Document segment START

A Foundation Aims to Strengthen Connections Between Scientists and Policymakers

Scientists across the country are getting involved in activism and politics on a level we rarely see. Whether it’s in response to draconian immigration policy or unprecedented cuts to science budgets, researchers are picking up protest signs, issuing statements, even planning to run for office

It’s uncharacteristic—scientists often insist their fields remain apolitical, and there are very few scientists in Congress. As of this writing, there are also few scientists in the White House, either, as President Trump has not yet named his top advisors for science and technology. 

However, there is one AAAS program that’s been around since 1973 that actively sends more Ph.D.s into the halls of power, both to introduce them to the political process and to bring a level of scientific rigor to policy. And while science philanthropy remains frustratingly politics-phobic, the Moore Foundation is funding efforts to replicate the program in the states and even other countries. 

Related: 

The foundation has previously backed AAAS’s federal Science and Technology Policy Fellowships with a couple of grants, and in 2008, seeded a state-level version in the California Legislature with a $3.5 million grant

The idea behind science policy fellowships is that evidence and principles of the scientific method should drive policy, so we need scientists contributing to the decision-making process that happens among elected officials and their staffs. 

As Moore President Harvey Fineberg recently wrote of the program: 

Too often, however, scientific facts and evidence are missing or misrepresented in policy deliberations. For example, despite broad consensus within the scientific community, we see debate about the facts related to topics like vaccine safety, genetically-modified organisms, and climate change.

Document segment END
Exercise data START

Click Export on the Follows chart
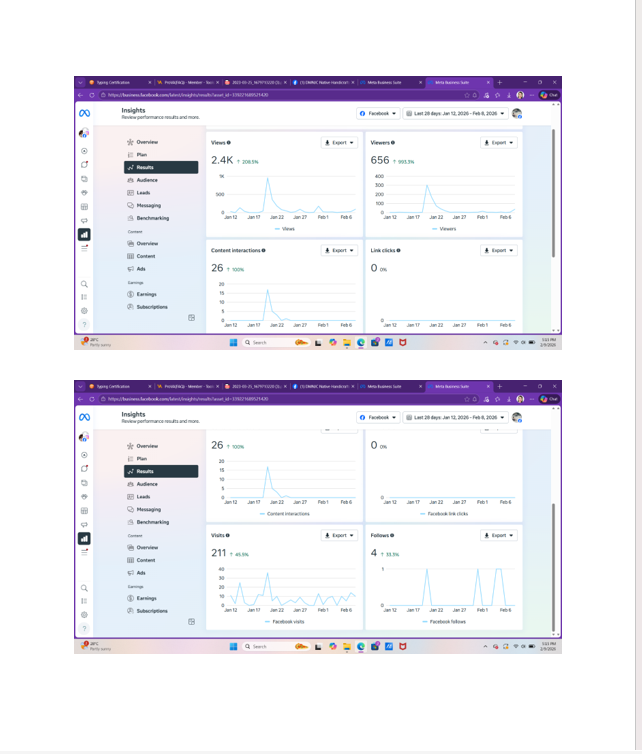 pos(499,535)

Exercise data END

- [Exercise brief]
Carry the article about the Moore Foundation and science policy fellowships further, starting after its final sentence. The listing above is separate material, unconnected to the article on science policy fellowships.

- [Written response]
The latest in this line of funding is a 2017 grant for $250,000 to the council that runs the California fellowships to begin developing similar programs in several other state legislatures. Moore also recently funded an AAAS report, “Connecting Scientists to Policy Around the World,” an analysis of best practices in response to growing interest in creating more science and policy fellowships modeled after the AAAS program.

The report was presented at a session of the 2017 AAAS meeting in Boston to a standing room crowd, part of a politically charged annual gathering that happened just down the street from the highly publicized Rally to Stand Up for Science.   

I’ve made it pretty clear in previous posts that I think the scientific community has no choice but to take a hard stance against the Trump agenda, and that science funders are making a mistake by sitting politely on the sidelines, given their power and influence. And to be clear, Moore’s commitment to the science policy fellowship model predates our current fiasco. 

But even if it’s not a bold statement against Trump’s attacks on science, this funding is a reminder that there’s more than one way to resist anti-science sentiment in our political landscape. Maybe sending more scientists into government, especially state legislatures, can infuse facts and evidence into our national political conversation.